#### INFORMATION PROVIDED
== Segment start ==

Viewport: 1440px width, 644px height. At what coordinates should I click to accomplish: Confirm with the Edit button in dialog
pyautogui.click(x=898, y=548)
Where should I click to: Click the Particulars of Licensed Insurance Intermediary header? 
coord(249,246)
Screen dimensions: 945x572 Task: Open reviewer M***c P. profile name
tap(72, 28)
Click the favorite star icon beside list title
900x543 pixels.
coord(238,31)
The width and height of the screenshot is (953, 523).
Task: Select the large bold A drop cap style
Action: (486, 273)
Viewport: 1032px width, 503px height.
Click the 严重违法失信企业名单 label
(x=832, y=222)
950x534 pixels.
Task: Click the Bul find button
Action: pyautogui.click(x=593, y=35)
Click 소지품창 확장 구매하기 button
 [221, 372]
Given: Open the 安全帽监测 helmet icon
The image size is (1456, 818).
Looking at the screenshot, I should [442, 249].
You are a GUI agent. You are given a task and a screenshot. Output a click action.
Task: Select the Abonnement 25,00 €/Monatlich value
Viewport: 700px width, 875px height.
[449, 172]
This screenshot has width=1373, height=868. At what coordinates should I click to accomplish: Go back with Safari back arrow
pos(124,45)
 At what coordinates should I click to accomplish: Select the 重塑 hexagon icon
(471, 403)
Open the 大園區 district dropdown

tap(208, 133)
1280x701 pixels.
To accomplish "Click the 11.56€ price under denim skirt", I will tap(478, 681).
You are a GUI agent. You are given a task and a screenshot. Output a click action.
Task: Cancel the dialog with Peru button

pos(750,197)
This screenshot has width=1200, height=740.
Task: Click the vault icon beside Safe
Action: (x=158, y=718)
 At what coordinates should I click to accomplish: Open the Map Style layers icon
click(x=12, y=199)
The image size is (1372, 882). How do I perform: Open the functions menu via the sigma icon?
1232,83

== Segment end ==

#### ASSIGNMENT
Write the complete data out, exactly as above.

#### EXERCISE SOLUTION
Viewport: 1440px width, 644px height. At what coordinates should I click to accomplish: Confirm with the Edit button in dialog
pyautogui.click(x=898, y=548)
Where should I click to: Click the Particulars of Licensed Insurance Intermediary header? 
coord(249,246)
Screen dimensions: 945x572 Task: Open reviewer M***c P. profile name
tap(72, 28)
Click the favorite star icon beside list title
900x543 pixels.
coord(238,31)
The width and height of the screenshot is (953, 523).
Task: Select the large bold A drop cap style
Action: (486, 273)
Viewport: 1032px width, 503px height.
Click the 严重违法失信企业名单 label
(x=832, y=222)
950x534 pixels.
Task: Click the Bul find button
Action: pyautogui.click(x=593, y=35)
Click 소지품창 확장 구매하기 button
 [221, 372]
Given: Open the 安全帽监测 helmet icon
The image size is (1456, 818).
Looking at the screenshot, I should [442, 249].
You are a GUI agent. You are given a task and a screenshot. Output a click action.
Task: Select the Abonnement 25,00 €/Monatlich value
Viewport: 700px width, 875px height.
[449, 172]
This screenshot has width=1373, height=868. At what coordinates should I click to accomplish: Go back with Safari back arrow
pos(124,45)
 At what coordinates should I click to accomplish: Select the 重塑 hexagon icon
(471, 403)
Open the 大園區 district dropdown

tap(208, 133)
1280x701 pixels.
To accomplish "Click the 11.56€ price under denim skirt", I will tap(478, 681).
You are a GUI agent. You are given a task and a screenshot. Output a click action.
Task: Cancel the dialog with Peru button

pos(750,197)
This screenshot has width=1200, height=740.
Task: Click the vault icon beside Safe
Action: (x=158, y=718)
 At what coordinates should I click to accomplish: Open the Map Style layers icon
click(x=12, y=199)
The image size is (1372, 882). How do I perform: Open the functions menu via the sigma icon?
1232,83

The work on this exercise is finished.